## Exercise instructions:
Copy, from the data below, every line that has "pixels" in it.

## Provided data:

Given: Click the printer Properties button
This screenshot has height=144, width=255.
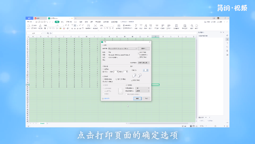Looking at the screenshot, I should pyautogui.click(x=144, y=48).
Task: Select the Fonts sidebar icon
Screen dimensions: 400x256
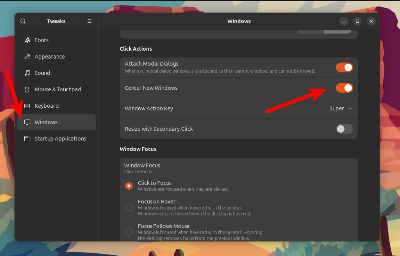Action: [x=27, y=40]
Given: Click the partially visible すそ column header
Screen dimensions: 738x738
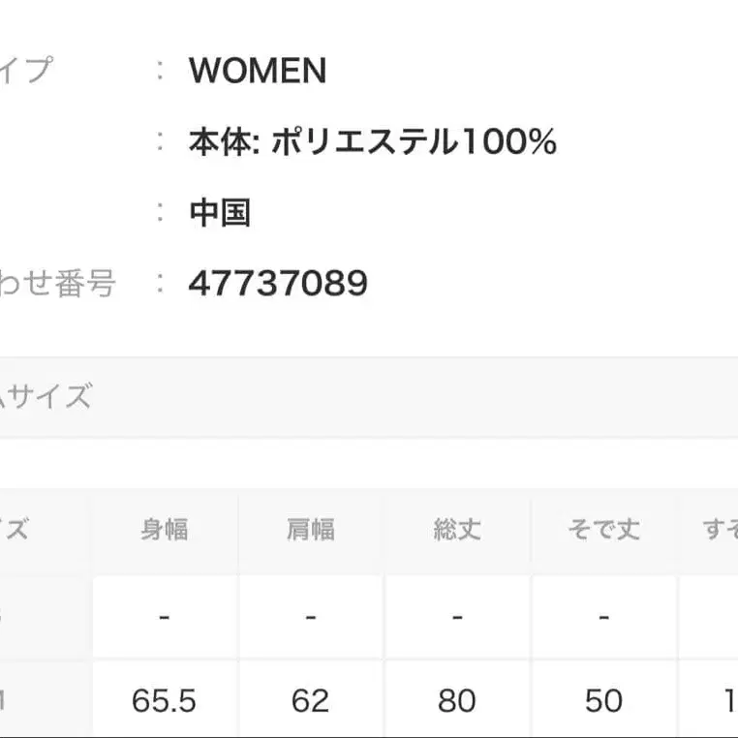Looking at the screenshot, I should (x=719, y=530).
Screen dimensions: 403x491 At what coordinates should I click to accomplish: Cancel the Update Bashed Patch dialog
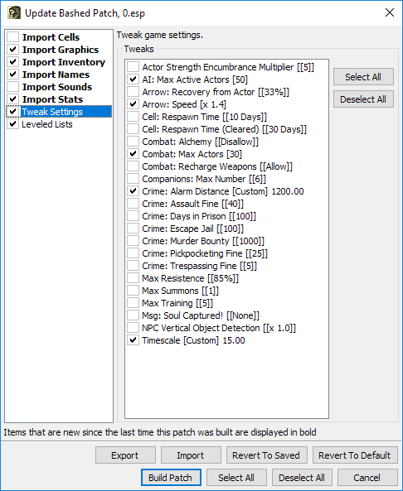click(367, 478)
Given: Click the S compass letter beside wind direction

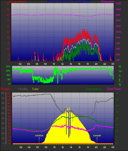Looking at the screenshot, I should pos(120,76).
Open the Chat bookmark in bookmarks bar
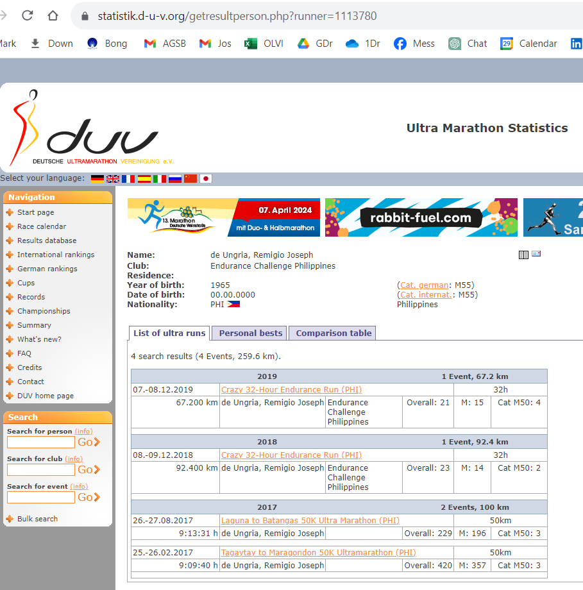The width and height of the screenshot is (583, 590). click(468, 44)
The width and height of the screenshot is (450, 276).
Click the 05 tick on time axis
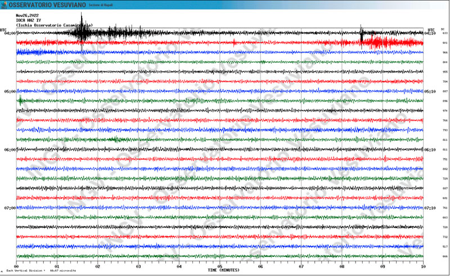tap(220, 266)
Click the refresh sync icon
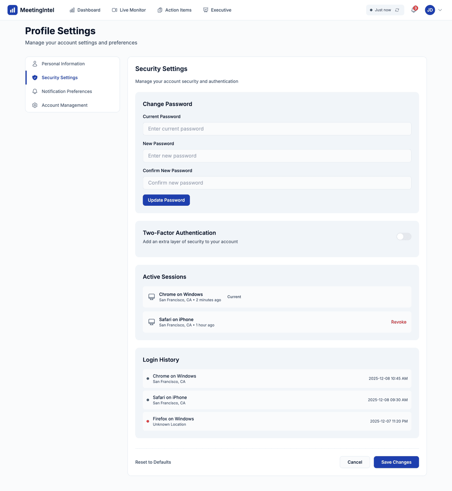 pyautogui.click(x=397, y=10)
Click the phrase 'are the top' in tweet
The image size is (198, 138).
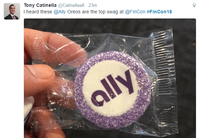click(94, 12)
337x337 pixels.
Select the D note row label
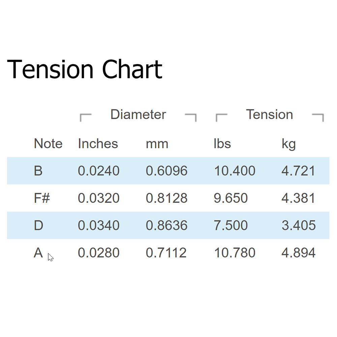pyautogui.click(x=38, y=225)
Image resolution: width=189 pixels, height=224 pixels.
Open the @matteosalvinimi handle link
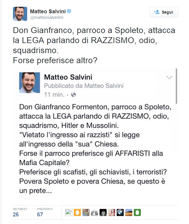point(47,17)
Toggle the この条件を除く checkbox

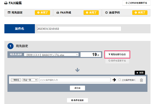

## Exercise answer:
337x337 pixels.
Image resolution: width=189 pixels, height=224 pixels.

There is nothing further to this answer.